Of the 600 parents who responded, she says, 60% said they've lost income due to job loss or reduced work hours and half said they were struggling to afford food. Twenty-five percent said they've been depressed since the pandemic started. And 16% reported yelling or snapping at their kids.

The parents in her study are also reporting that their "kids are acting up," notes Johnson.

"Imagine parents who are now scrambling to try to figure out how to have enough food for the household, for their kids," says Johnson. "The parents are stressed. They're short tempered, irritable, frustrated, potentially resorting to kind of harsh disciplinary strategies. They're going to be distracted and tired."

Parental stress from financial hardship affects children's emotional well-being and cognitive development, says Basu.

"Typically we know that children do best when they are with emotionally available, consistent and responsive caregivers, and that's what we know helps them," says Basu.

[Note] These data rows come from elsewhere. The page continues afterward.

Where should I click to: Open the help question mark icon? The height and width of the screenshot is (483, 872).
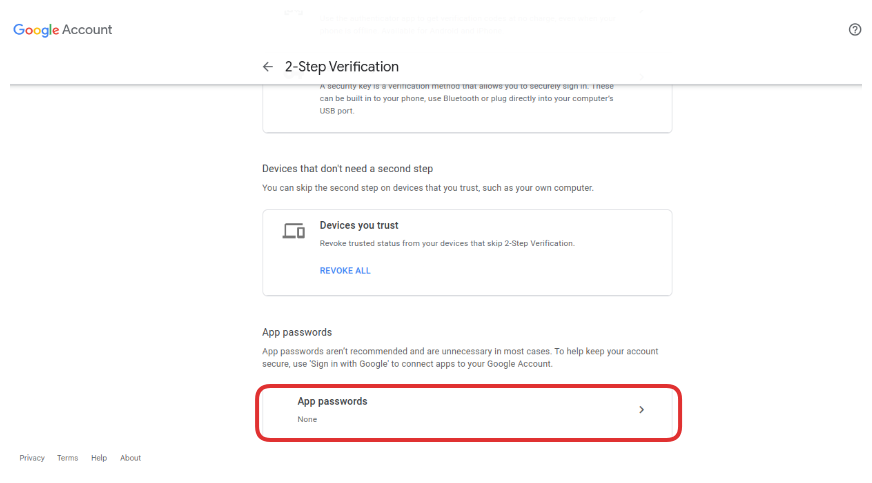855,30
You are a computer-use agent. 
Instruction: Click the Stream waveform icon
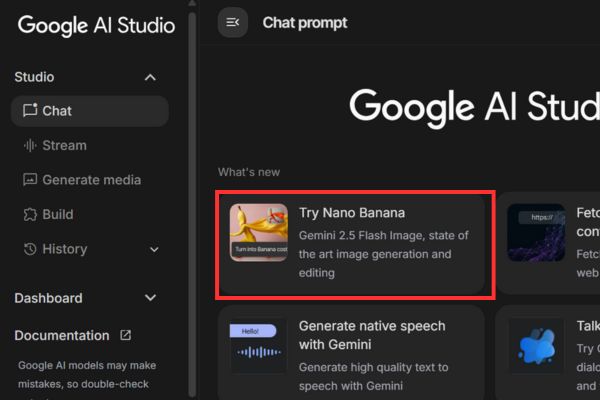tap(30, 146)
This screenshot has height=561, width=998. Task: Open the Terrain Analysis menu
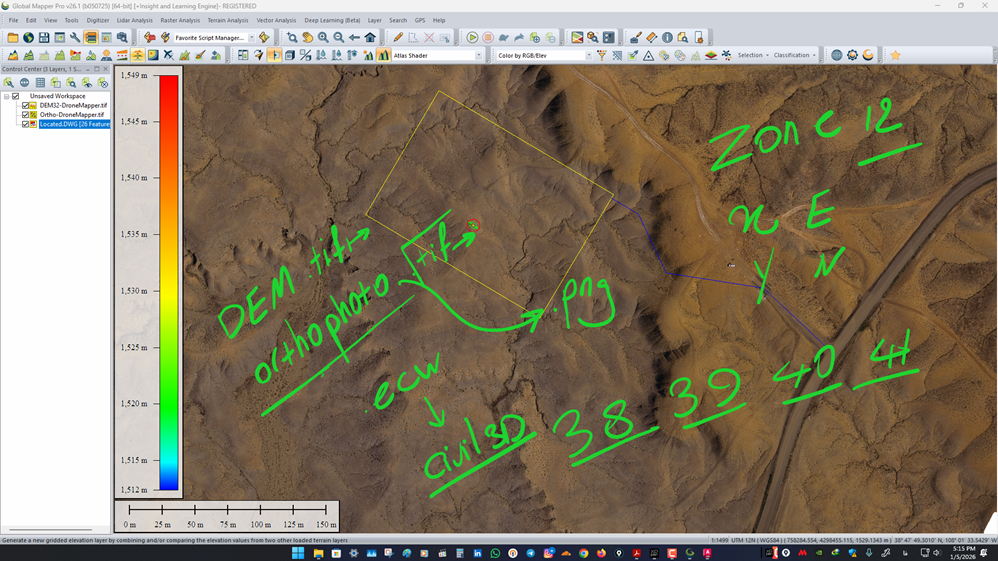click(x=227, y=20)

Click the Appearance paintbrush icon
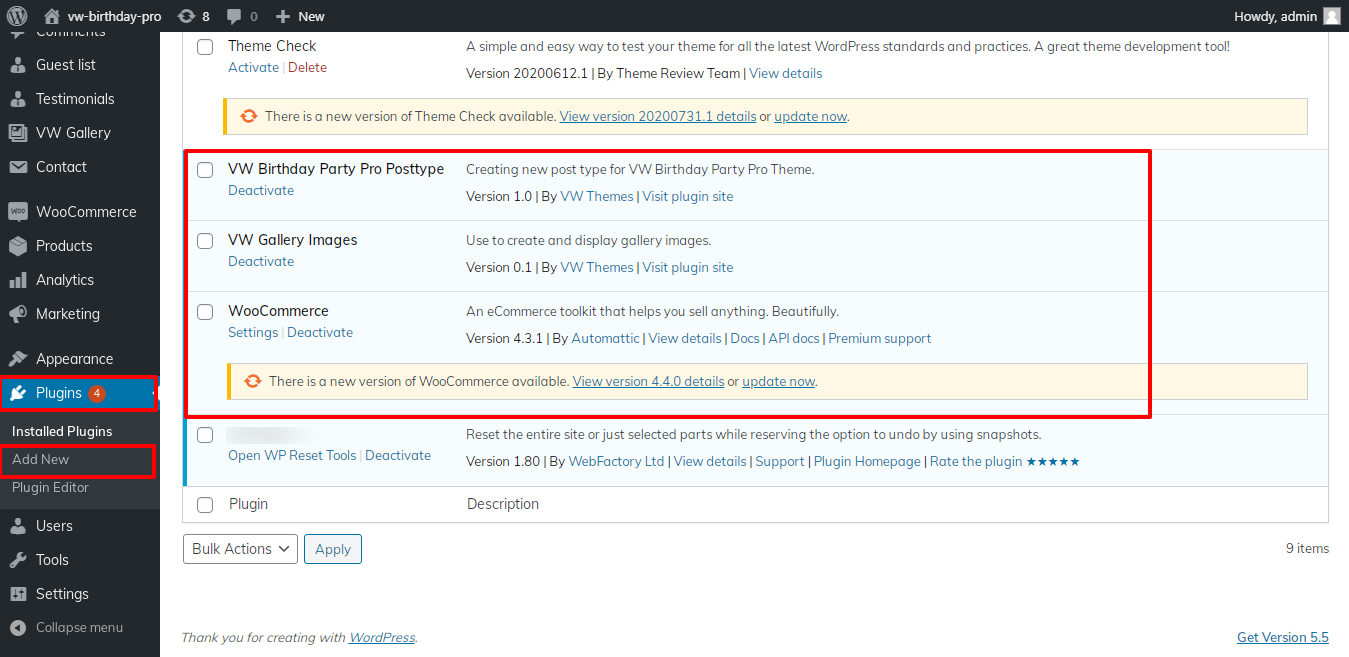tap(18, 359)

This is especially helpful during stressful situations, like this pandemic, when children are also experiencing a tremendous amount of change and transition.

"They have their own experiences in terms of changes at school, losses related to peers, after-school programs and potentially increased stress at home," says Basu. "They need adults to help them make sense of what they are already experiencing."

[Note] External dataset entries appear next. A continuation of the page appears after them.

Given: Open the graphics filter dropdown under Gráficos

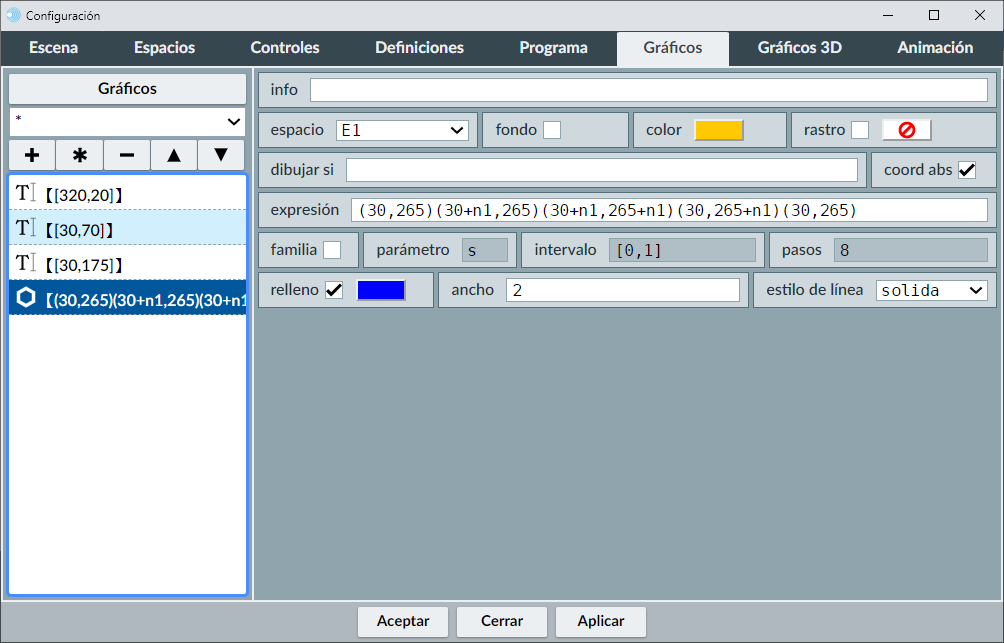Looking at the screenshot, I should point(128,121).
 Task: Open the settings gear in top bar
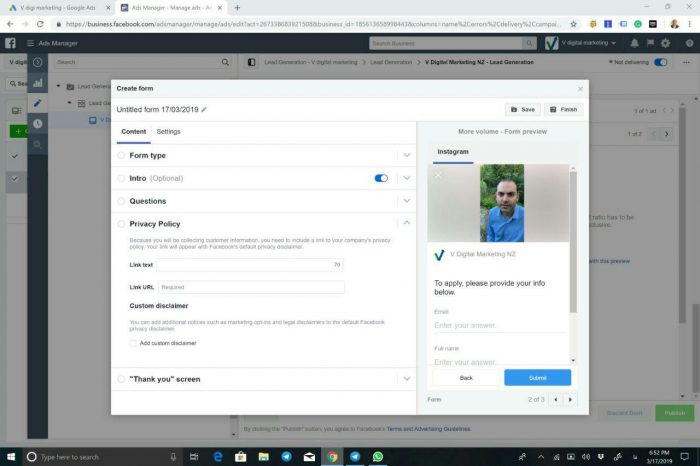[665, 43]
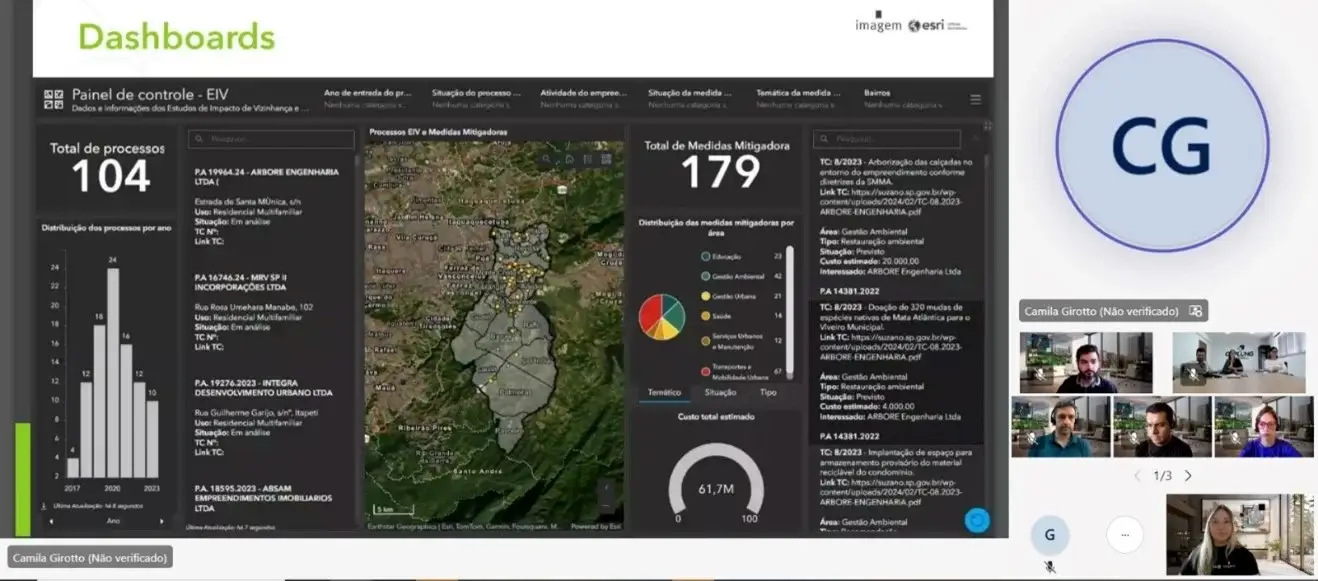Click the home extent icon on the map
The height and width of the screenshot is (581, 1318).
click(570, 159)
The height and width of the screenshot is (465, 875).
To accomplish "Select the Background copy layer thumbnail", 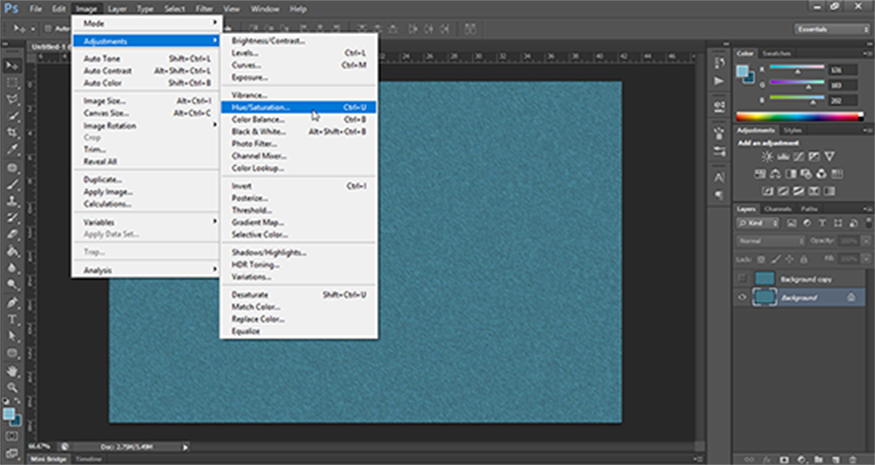I will (765, 279).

But if their parents are not as available emotionally, they are less able to see that their kids are struggling, too, she adds.

Symptoms of distress can manifest in many ways in children.

"For example, increased worries in kids can look like somatic symptoms. So, changes in sleep and appetite are very common in children of all ages," she says.

Then there are behavioral problems, like parents that Johnson has surveyed are reporting.

"This could look like, you know, increased fighting with siblings," says Basu. "It could look like school refusal."

Potential long-term impacts

Johnson found a trend of kids not attending online school, in her survey of parents and teachers in Tulsa.

"Twenty or 30% of [children] never had any contact with the teacher after the school closed," says Johnson. "So you have like really big potential achievement gaps, really big potential mental health problems arising from isolation."

Johnson worries that these children and their families may not be able to bounce back quickly.

"Could this course correct if everything goes back to school and everything opens up again in the next eight months to 12 months?" Johnson says. "Maybe. But they're going to have to be a lot of resources targeted just to these families to help them overcome what is probably a traumatic experience for them."

Yates worries about the toll this is taking on her children. She sees that her son, who is on the autism spectrum and needed a lot of one-on-one help from his teachers, isn't getting the same support through virtual learning. And devoid of all the in-person social interactions, he is more socially withdrawn these days.

"He's the more outgoing of the two and now he's pulling back a lot," she says.

She can see her 7-year-old daughter's distress manifest in her withdrawal from school. "She won't get online and she's just like, 'I don't care,' " says Yates.

And she very much wants to help her but feels ill-equipped to do so.

"I'm her mom, and she knows like she can tell me anything, but I'm not a trained therapist," says Yates. "So, I feel like there are things I'm missing ... I know there's a hurt there, but I just don't know how to get to it. I don't know how to heal it."